Opened 8 years ago
Closed 3 years ago
#38231 closed enhancement (fixed)
Allow download_url to respect content-disposition header
Reported by: | cklosows | Owned by: | johnjamesjacoby |
---|---|---|---|
Milestone: | 5.9 | Priority: | normal |
Severity: | normal | Version: | 4.7 |
Component: | HTTP API | Keywords: | has-patch has-unit-tests |
Focuses: | Cc: |
Description
In #34938 it was proposed to use a filter in the wp_tempnam
function which was rejected in favor of ignore the query string when downloading a file. This, however can still propose a problem when someone is the function to download a tokenized file where the path can be long.
In the case where the headers of the response provide a content-disposition
header including a file name, it would be ideal to have the download_url
function respect this file name and move the file name (which by default is the token in the path) to the file name requested.
Attachments (11)
Change History (29)
#3
@
4 years ago
- Keywords needs-testing added
- Milestone changed from Awaiting Review to 5.8
- Owner set to johnjamesjacoby
- Status changed from new to assigned
#5
follow-up:
↓ 7
@
3 years ago
- Keywords needs-testing removed
38231.1.diff improves on @cklosows's original patch by:
- Explicitly checking the return value of
preg_match()
- Returning an error when the call to
wp_tempnam()
fails - Returning an error when the call to
rename()
fails
38231-tests.1.diff adds an extra assertion to make sure the file is actually created.
I've also now manually tested this and can confirm the Content-Disposition
header is respected when calling download_url()
.
#6
@
3 years ago
- Milestone changed from 5.8 to 5.9
Today is feature freeze for the 5.8 release. This one is really close! But unfortunately the time for including in 5.8 has passed.
I'm going to punt to 5.9
instead of Future Release
since there is a recent momentum, and @psrpinto has done a great job iterating on the approaches here so far.
#7
in reply to:
↑ 5
@
3 years ago
Replying to psrpinto:
38231.1.diff improves on @cklosows's original patch by:
- Explicitly checking the return value of
preg_match()
- Returning an error when the call to
wp_tempnam()
fails- Returning an error when the call to
rename()
fails
Hi @psrpinto! Thanks for the improved patch :)
In general, WordPress tries to use the most basic loose boolean checking it can, so for example (I'm being nit-picky here, since you're new to Core patches, this is intended to be constructive feedback)

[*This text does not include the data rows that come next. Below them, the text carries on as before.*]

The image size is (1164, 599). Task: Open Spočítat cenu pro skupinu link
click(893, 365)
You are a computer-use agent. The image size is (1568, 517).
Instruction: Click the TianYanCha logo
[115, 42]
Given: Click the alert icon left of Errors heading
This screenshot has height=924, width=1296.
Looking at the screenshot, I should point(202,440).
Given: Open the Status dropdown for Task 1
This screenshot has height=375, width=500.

$content_disposition = wp_remote_retrieve_header( $response, 'Content-Disposition' ); if ( ! empty( $content_disposition ) && 1 === preg_match( '/filename="([^ ]+)"/', $content_disposition, $matches ) ) {
can be simplified to simply:
$content_disposition = wp_remote_retrieve_header( $response, 'Content-Disposition' ); if ( $content_disposition && preg_match( '/filename="([^ ]+)"/', $content_disposition, $matches ) ) {
as a) We only want to know that $content_disposition
is 'something' the preg_match will validate it further and b) any truthful value return is acceptable.

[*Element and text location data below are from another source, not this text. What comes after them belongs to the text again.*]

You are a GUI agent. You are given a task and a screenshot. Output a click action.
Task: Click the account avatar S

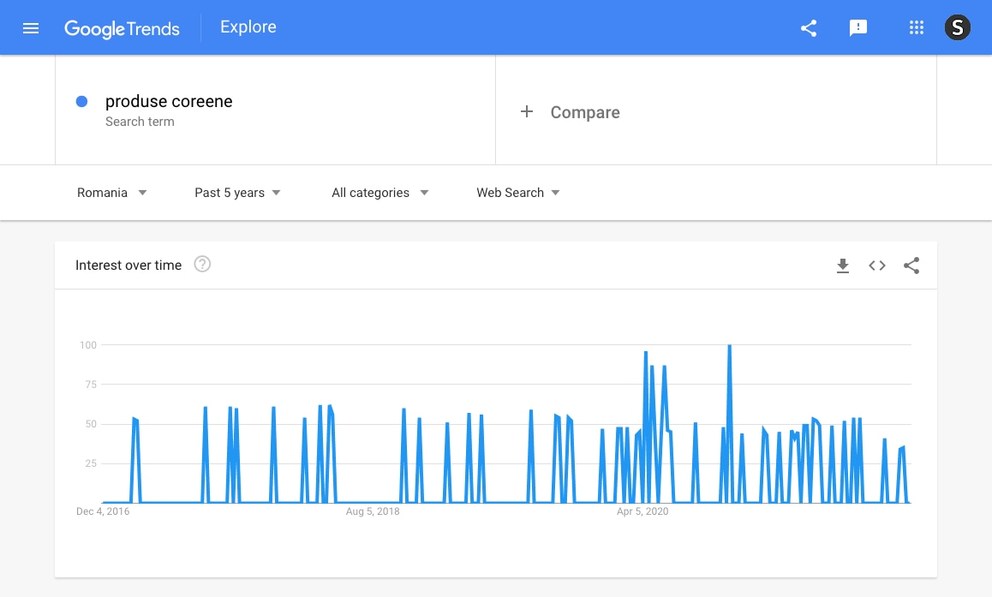957,28
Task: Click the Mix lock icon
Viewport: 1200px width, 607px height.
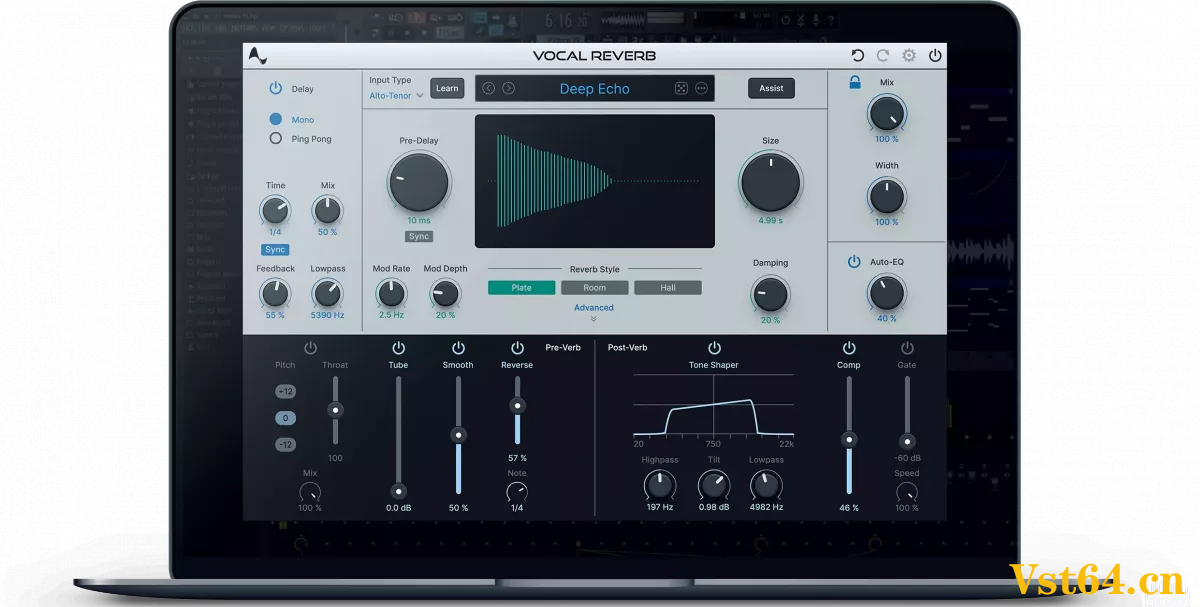Action: 855,83
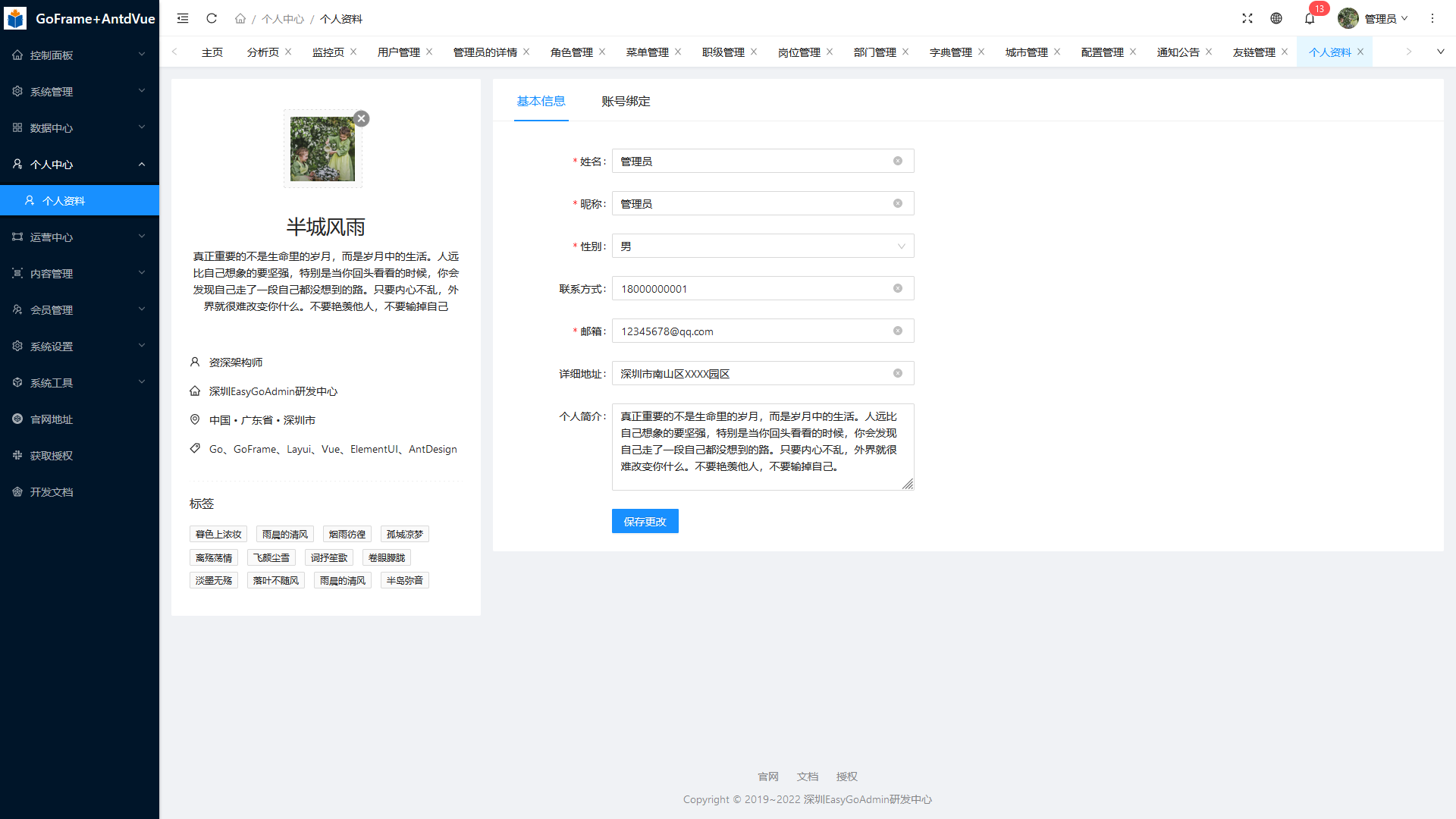This screenshot has width=1456, height=819.
Task: Collapse the sidebar menu fold icon
Action: click(183, 18)
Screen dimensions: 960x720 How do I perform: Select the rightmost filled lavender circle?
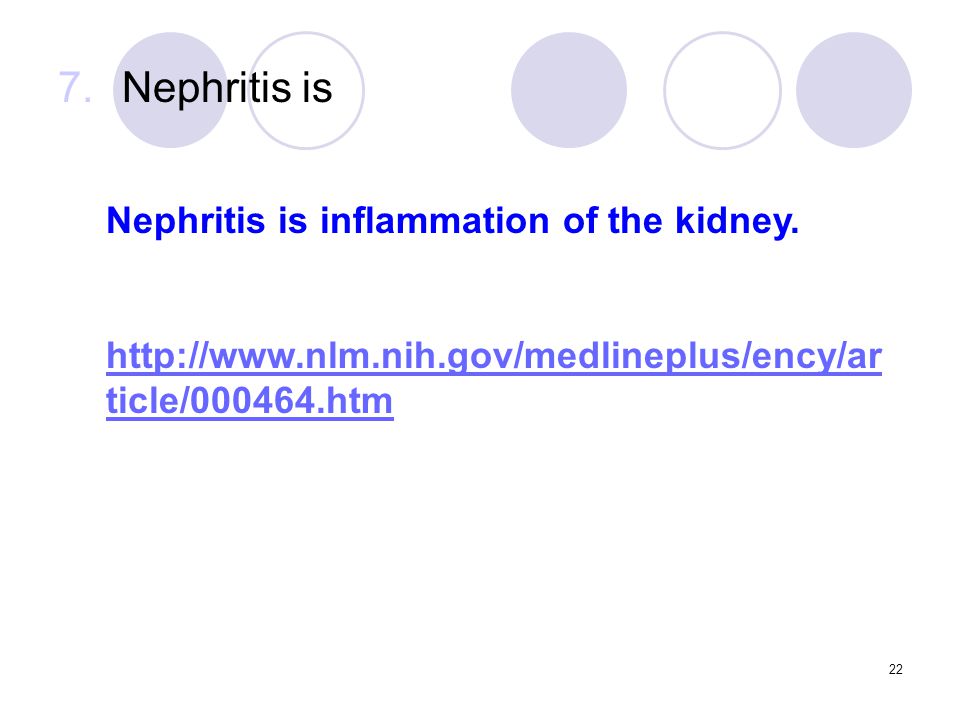point(854,90)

I personally think in the event that the Content-Disposition
filename can't be used, it should be something like this, what do you think?
set tmpName = create random name tmp file if ( disposition header is set ) { set tmpNameDisposition = create disposition-named tmp file if ( can create tmpNameDisposition AND can rename tmpName to tmpNameDisposition ) { set tmpName = tmpNameDisposition continue on with processing } else { continue on like no error was encountered, tmpName is still set to random } } /// .. continue on
So that if the header is invalid, can't be created on the filesystem, or something else odd the function can still succeed without erroring out. As this function is used within the WordPress update process, failing on some edgecase here could be disastrous.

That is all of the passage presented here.